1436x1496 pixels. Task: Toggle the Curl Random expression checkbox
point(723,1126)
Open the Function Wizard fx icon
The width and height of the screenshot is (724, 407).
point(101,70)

* [To do]:
Reproduce all of the material above word for word.

* [Solution for this exercise]:
1436x1496 pixels. Task: Toggle the Curl Random expression checkbox
point(723,1126)
Open the Function Wizard fx icon
The width and height of the screenshot is (724, 407).
point(101,70)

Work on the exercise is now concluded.